14 h : ouverture du Colloque de la Fondation Singer-Polignac par Henri Lôo* et Jean-Pierre Olié*, psychiatres à Sainte-Anne* et (ce n'est pas précisé) spécialistes de l'électro-convulsivothérapie. Antonin Artaud, rappelons-le, fut interné à Sainte-Anne.
14 h 30. Première communication, concernant les "itinéraires psychopathologiques d'Artaud", co-assurée par ceux qui se présentent comme des "duettistes" : André Gassiot, psychiatre à Rodez (lieu où fut interné Artaud et où il subit 58 électrochocs) et le Dr Raffaitin, psychiatre.
On parcourt à vive allure les grandes lignes de la biographie d'Artaud : les parents, l'enfance, le collège, les premiers troubles mentaux, les maisons de cure, le théâtre, le cinéma, les femmes et la sexualité, les voyages au Mexique et en Irlande, etc, etc.
Je connais bien la question : c'est là le sommaire [et le contenu même] de mon livre, C'était Antonin Artaud. Mes livres alimentent, sustentent, fournissent la substantifique moelle des débats dont on m'exclut. Bien évidemment, c'est un comble !
Peu d'éléments de la communication de ce jour concernent à proprement parler la dimension "psychopathologique" de la vie d'Artaud. Plus fort de café : nos duettistes ne citent aucune des sources qui constituent le fond de leurs communications. J'en reconnais pourtant au passage la formulation spécifique et pourrais, à chaque fois, expliquer de quel livre (et de quelle page) cela provient. Le Dr Gassiot ajoute parfois de légers, très légers commentaires. Ponctués de gentilles erreurs. — On serait à l'Université et si nos duettistes étaient évalués, ce serait un zéro pointé.

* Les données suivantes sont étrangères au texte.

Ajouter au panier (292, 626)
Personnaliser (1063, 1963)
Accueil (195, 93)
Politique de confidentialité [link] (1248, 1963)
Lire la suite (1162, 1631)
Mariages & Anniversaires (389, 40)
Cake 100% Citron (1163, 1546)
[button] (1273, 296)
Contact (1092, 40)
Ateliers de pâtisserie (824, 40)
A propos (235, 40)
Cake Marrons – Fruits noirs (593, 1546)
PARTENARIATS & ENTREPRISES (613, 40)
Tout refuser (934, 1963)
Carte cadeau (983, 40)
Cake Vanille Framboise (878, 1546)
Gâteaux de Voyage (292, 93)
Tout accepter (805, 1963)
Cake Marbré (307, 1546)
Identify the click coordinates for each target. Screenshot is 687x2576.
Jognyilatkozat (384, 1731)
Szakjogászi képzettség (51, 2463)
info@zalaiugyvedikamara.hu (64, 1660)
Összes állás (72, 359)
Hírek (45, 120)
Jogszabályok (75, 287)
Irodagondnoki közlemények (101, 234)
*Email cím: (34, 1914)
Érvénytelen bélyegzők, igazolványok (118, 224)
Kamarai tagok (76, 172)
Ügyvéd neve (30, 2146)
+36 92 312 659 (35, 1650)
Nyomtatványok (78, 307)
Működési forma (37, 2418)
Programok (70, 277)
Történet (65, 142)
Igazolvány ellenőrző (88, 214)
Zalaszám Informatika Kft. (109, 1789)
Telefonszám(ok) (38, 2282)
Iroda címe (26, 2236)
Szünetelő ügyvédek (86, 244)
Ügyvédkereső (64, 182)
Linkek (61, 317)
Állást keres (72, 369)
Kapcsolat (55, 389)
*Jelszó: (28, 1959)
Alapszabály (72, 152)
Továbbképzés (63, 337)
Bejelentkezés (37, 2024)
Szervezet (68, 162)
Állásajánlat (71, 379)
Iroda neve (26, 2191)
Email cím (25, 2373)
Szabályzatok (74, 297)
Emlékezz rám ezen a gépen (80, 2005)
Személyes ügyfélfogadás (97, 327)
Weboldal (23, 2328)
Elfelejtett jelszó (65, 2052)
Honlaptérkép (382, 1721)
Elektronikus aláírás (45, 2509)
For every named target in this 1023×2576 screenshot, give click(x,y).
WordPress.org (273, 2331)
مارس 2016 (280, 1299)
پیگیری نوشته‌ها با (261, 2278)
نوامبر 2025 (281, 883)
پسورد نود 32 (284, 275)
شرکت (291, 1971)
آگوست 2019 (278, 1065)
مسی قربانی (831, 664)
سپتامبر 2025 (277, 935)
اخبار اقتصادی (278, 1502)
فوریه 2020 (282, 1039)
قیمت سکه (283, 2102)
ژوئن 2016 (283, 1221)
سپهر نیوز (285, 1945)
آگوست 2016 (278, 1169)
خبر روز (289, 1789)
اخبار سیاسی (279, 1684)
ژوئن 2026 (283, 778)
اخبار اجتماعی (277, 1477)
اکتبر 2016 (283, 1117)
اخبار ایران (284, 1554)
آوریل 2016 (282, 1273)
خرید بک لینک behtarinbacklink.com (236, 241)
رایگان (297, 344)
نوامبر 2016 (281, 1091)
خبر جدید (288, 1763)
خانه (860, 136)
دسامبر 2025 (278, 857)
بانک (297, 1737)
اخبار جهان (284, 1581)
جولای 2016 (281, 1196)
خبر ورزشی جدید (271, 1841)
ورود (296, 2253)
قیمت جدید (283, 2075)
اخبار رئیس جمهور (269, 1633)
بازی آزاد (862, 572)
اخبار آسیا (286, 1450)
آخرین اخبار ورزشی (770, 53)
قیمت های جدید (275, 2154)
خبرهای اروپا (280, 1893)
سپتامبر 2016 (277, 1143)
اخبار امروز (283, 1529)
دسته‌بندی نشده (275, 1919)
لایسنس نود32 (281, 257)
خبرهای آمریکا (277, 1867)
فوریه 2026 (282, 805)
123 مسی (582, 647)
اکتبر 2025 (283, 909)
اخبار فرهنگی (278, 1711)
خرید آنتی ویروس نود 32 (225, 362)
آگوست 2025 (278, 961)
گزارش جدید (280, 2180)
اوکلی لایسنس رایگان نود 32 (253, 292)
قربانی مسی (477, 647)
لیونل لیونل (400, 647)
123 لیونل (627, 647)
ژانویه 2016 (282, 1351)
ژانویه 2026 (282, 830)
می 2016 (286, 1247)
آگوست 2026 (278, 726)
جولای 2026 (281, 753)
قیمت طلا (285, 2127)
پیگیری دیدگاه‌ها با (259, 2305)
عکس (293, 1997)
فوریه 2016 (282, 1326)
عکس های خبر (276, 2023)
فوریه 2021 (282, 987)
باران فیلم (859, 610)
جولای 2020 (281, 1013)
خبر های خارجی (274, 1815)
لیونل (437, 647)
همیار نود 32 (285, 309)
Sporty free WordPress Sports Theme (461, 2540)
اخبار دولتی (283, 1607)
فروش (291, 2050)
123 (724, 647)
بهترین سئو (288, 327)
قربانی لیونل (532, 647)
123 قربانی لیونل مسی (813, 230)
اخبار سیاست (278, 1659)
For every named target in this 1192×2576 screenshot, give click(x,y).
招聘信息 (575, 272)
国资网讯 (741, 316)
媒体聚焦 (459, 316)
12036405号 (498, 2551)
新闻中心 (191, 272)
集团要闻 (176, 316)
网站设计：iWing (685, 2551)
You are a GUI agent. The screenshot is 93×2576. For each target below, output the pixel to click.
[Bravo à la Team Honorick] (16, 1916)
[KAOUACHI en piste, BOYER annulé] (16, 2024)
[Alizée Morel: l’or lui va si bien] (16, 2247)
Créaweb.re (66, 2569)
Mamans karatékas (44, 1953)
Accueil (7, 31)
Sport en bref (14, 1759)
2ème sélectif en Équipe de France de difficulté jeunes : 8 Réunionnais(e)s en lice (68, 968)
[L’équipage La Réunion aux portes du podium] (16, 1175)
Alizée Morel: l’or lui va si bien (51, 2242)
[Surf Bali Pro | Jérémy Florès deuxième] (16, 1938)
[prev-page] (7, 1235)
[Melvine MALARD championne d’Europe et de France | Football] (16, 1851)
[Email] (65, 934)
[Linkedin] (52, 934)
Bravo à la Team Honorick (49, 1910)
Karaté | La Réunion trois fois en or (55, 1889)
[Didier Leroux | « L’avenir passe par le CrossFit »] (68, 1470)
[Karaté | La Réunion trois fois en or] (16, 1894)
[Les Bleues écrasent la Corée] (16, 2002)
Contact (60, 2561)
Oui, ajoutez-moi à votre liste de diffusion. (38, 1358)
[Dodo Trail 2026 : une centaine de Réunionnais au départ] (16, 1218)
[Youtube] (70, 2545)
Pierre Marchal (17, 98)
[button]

Le temps s'écoule et (ô miracle) dès que l'on aborde la question sérieuse (et pourtant annoncée) : celle de l'asile, de l'internement et des traitements, là où les psychiatres auraient peut-être quelque information inédite à nous fournir, on passe à autre chose. Du parcours asilaire d'Artaud. bien peu sera énoncé. Les dossiers médicaux de Sainte-Anne et de Rodez resteront, comme à l'accoutumée, "forclos". Tabous. On n'aura entendu que du connu, du déjà dit, déjà écrit.
D'où l'impression d'avoir affaire (et c'est plutôt comique) à deux psychiatres atteints de psittacisme et qui, tels deux perroquets, répètent une leçon déjà écrite ailleurs.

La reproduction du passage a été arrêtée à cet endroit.